Most of my students are at the end of High School, studying for the HSC, stuck in what I can only describe to you as an endless drudgery of essays, sometimes disguised as speeches and feature articles, but always about listing the same techniques, again and again. Make no mistake, the final years of High School are the easiest for literature, because it is so by the numbers, so mind numbing, that it requires no real independent thought--but that's another post, truly. What my post here today is about is the student I have who is not so old. I have a couple who are in lower years and who I set books to read, trying to introduce them to new authors, to books they like. It is for them that I keep an eye on the young adult genre, for who I know titles such as The Hunger Games and the Cherub books and so forth.

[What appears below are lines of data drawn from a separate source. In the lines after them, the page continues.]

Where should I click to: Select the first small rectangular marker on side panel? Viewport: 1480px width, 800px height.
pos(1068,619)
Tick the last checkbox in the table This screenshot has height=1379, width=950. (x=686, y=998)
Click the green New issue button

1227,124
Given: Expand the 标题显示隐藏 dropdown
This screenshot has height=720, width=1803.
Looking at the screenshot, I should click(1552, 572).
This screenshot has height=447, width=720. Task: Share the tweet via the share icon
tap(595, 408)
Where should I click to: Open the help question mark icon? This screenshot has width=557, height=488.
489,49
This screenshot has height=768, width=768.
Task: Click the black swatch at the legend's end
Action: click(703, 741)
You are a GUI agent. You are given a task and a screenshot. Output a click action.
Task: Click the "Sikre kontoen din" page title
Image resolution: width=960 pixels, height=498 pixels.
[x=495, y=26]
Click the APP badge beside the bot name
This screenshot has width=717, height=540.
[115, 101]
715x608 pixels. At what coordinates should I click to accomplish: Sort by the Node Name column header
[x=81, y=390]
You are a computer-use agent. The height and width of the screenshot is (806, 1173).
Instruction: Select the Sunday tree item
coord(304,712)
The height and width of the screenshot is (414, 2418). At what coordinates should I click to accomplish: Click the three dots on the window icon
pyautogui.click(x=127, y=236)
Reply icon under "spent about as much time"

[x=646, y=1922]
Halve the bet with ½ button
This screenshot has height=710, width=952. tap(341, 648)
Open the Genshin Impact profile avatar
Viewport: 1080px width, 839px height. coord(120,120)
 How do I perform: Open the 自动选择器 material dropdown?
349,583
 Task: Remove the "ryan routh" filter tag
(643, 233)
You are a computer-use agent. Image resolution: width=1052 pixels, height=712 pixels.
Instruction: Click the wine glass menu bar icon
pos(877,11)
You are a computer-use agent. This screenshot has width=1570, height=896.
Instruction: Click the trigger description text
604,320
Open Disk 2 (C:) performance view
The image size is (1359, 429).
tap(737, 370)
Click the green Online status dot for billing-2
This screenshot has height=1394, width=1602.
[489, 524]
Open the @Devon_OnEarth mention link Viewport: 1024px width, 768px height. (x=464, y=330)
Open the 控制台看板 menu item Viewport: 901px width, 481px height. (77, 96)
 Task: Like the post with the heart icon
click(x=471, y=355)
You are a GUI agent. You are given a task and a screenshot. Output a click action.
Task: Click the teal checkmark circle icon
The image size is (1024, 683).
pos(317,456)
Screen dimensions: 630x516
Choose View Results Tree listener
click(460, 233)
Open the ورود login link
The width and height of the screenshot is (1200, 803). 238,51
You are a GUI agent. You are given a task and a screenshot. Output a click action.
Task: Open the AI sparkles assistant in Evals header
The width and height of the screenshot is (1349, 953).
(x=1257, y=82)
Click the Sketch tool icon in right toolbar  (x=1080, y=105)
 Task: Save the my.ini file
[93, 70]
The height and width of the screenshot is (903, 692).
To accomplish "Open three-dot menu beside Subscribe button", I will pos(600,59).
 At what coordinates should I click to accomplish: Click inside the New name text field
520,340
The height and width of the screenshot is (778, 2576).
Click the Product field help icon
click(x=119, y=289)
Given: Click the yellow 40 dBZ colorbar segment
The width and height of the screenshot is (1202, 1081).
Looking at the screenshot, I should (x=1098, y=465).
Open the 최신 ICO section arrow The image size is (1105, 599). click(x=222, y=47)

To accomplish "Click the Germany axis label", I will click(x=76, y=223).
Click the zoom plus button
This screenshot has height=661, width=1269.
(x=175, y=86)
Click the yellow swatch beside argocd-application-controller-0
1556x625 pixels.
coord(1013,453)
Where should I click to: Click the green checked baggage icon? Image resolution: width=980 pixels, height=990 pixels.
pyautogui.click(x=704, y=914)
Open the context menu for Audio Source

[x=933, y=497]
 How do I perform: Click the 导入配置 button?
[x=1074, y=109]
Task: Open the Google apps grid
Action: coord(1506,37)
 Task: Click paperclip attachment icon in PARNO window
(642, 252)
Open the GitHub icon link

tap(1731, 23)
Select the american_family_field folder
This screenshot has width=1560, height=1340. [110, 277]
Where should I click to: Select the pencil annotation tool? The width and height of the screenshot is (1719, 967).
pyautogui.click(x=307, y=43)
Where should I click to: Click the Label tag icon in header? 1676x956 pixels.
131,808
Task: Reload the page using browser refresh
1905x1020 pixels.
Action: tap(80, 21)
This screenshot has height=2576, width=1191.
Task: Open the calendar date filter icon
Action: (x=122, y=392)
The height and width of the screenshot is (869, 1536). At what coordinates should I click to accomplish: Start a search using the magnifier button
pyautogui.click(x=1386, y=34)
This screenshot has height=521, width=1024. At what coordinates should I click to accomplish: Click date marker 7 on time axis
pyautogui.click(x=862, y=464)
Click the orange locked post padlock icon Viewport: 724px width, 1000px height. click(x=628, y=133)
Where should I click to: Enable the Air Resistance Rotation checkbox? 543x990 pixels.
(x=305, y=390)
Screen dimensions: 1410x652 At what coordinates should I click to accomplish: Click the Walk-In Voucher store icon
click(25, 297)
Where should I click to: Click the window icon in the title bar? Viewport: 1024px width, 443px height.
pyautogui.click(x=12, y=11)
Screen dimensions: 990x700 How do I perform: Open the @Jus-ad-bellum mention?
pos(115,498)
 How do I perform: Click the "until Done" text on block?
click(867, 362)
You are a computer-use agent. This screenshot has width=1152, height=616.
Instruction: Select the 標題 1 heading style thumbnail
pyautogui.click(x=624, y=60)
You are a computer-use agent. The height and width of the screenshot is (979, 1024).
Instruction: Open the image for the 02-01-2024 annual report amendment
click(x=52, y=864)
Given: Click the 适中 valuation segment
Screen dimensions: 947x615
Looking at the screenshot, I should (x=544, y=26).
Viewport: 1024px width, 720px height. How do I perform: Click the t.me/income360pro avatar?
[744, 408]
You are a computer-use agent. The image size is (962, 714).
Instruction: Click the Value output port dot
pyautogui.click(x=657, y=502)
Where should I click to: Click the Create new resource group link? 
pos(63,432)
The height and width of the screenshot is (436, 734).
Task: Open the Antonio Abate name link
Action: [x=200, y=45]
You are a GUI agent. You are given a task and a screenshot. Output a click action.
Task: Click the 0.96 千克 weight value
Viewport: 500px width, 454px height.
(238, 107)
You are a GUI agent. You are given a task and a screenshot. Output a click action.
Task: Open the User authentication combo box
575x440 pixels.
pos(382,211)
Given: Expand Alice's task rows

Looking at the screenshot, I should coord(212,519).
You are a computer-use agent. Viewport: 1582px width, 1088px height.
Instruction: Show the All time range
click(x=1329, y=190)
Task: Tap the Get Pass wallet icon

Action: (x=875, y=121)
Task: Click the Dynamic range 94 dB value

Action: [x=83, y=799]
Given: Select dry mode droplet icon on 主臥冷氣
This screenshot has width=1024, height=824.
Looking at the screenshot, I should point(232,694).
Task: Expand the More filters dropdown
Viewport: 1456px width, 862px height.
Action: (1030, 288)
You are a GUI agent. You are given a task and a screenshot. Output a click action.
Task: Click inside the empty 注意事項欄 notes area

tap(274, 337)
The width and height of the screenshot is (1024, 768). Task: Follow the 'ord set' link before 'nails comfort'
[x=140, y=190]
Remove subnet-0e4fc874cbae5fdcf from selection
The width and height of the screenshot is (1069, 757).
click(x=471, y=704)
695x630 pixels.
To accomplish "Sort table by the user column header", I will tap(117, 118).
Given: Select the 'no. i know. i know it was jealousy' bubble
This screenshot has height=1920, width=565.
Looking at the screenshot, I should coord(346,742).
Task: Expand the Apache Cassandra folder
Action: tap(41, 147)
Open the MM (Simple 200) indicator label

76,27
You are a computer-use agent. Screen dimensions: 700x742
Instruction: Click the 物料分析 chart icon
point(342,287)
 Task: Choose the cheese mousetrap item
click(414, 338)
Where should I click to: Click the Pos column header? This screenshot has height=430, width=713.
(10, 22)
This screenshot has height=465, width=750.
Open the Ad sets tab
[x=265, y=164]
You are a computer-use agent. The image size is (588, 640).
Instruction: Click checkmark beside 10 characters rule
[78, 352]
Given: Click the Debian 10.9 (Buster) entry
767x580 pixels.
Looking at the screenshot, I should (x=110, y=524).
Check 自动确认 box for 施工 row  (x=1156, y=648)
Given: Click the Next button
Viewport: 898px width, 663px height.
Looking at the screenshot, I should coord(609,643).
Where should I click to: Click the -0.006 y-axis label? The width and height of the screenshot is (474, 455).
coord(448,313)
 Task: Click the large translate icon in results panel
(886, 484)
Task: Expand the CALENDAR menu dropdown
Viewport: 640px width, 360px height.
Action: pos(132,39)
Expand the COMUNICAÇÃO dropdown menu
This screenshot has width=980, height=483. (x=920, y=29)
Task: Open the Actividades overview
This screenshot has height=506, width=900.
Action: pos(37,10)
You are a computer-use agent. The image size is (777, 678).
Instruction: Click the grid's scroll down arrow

But one of the young guys I'm teaching has, strangely, developed this taste for classics. Nothing to big, mind you. Books are still judged on size. But he dug Mark Twain's The Adventures of Tom Sawyer and Huckleberry Finn, which got me wondering what else I could toss at him, and what else he would digest. Currently, he is reading Robert Louis Stevenson's Treasure Island, and maybe I'll send him over to T H White's the Once and Future King after this. It's a strange experience, actually, to find a kid who will willingly read these books. Most students don't like to read anything that even remotely smells of something that was made before they were born. In a culture where youth sells, where looking young and acting in such a way, and hiding any moment of aging is the way to go, the result of this in terms of literature and film is for a lot of youth to simply not read or watch or listen to anything over a decade old. Old is bad. Old is difficult and uninteresting and not fun.

And for the most part, whatever, y'know? You either grow out of that or you don't. But I am getting to teach Treasure Island and that pleases for, or some reason.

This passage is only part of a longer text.